Stored records
- - - - -

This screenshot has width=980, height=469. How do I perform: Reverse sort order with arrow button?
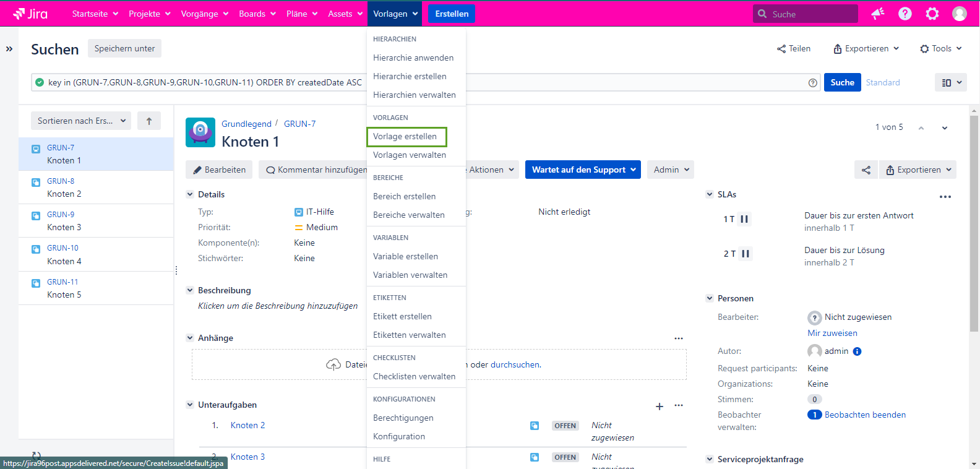149,121
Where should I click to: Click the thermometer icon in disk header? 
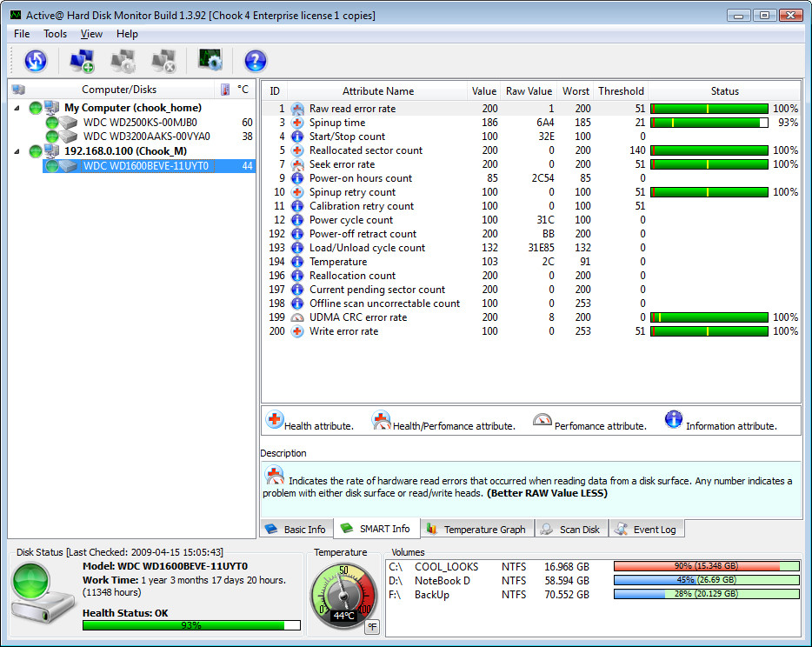(225, 90)
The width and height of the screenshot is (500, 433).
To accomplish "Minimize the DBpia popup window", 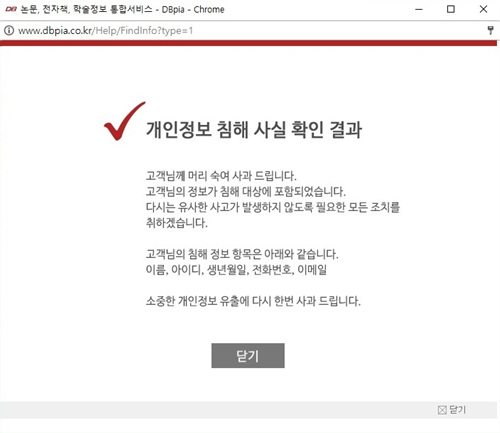I will [419, 9].
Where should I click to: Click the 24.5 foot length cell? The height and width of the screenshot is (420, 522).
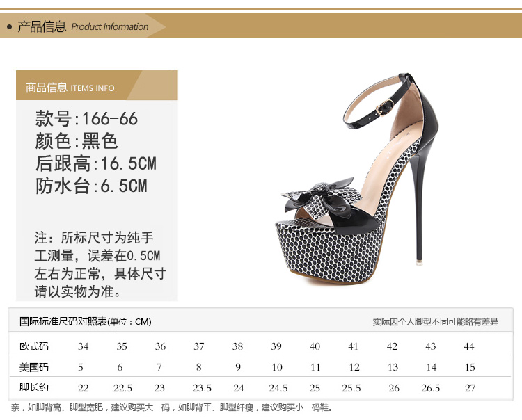(278, 388)
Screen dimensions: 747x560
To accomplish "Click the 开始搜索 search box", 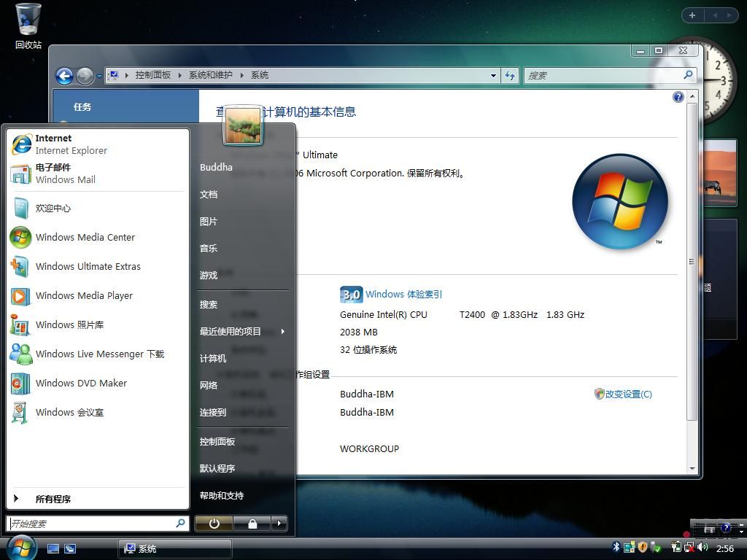I will [x=91, y=524].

- - - - -

• [REQUIRED WORK]:
Copy word for word each line of the data above, from the first through the one containing "The width and", and include no pictures.

• [ANSWER TO THIS PROBLEM]:
This screenshot has width=980, height=469. How do I perform: Reverse sort order with arrow button?
149,121
Where should I click to: Click the thermometer icon in disk header? 
(225, 90)
The width and height of the screenshot is (500, 433).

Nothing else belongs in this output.